- **Aim of the exercise**:
Each line of the data that includes "Open" must be copied.
··· Supplied material
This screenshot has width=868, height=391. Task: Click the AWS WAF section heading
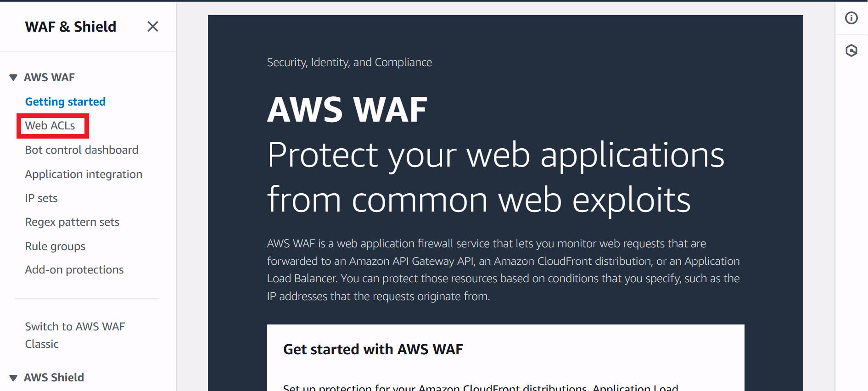pos(49,78)
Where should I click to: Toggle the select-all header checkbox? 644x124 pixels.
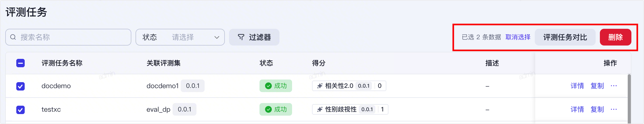tap(20, 63)
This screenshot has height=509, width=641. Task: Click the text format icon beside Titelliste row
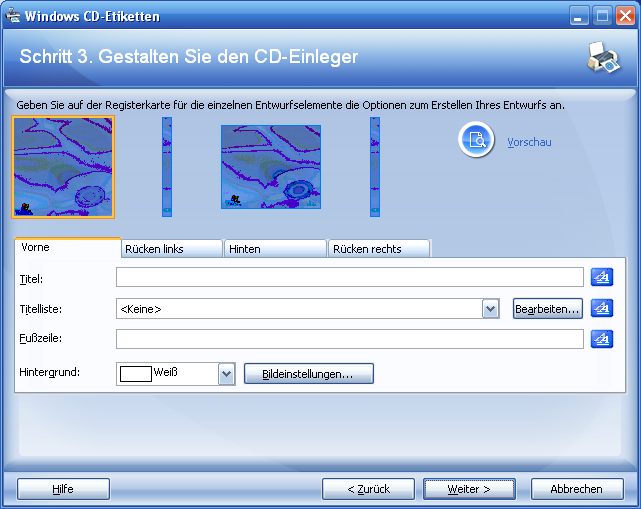(601, 309)
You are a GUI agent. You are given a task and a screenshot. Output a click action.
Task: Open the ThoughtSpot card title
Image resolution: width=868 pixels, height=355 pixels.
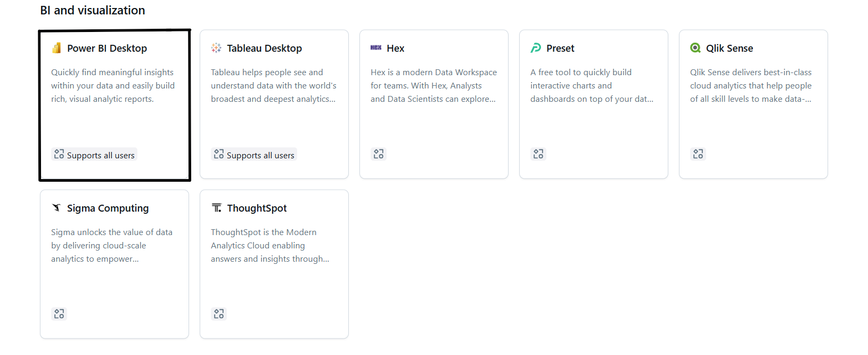coord(257,208)
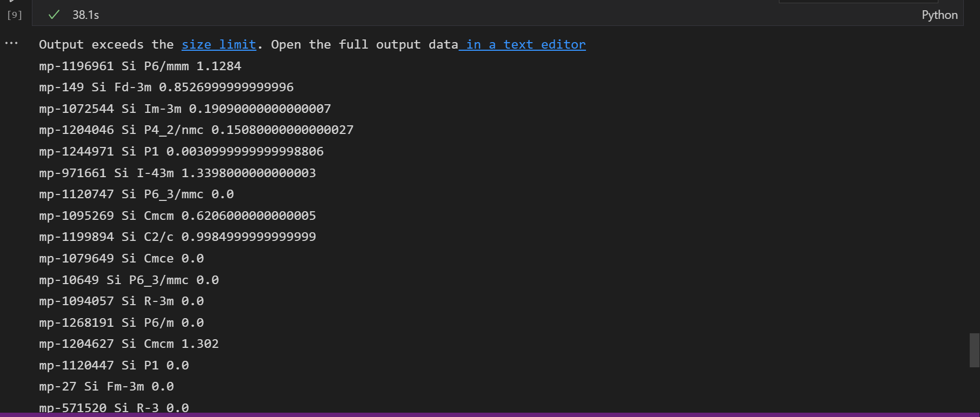The width and height of the screenshot is (980, 417).
Task: Select the mp-971661 Si I-43m line
Action: 177,173
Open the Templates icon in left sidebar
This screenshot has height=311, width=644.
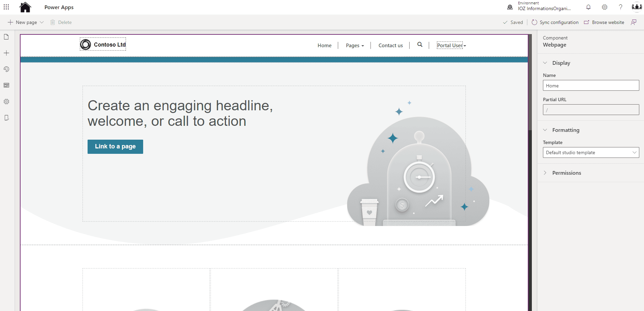pyautogui.click(x=6, y=85)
······
- **Reply**:
Task: Open the ThoughtSpot card title
Open the Templates icon in left sidebar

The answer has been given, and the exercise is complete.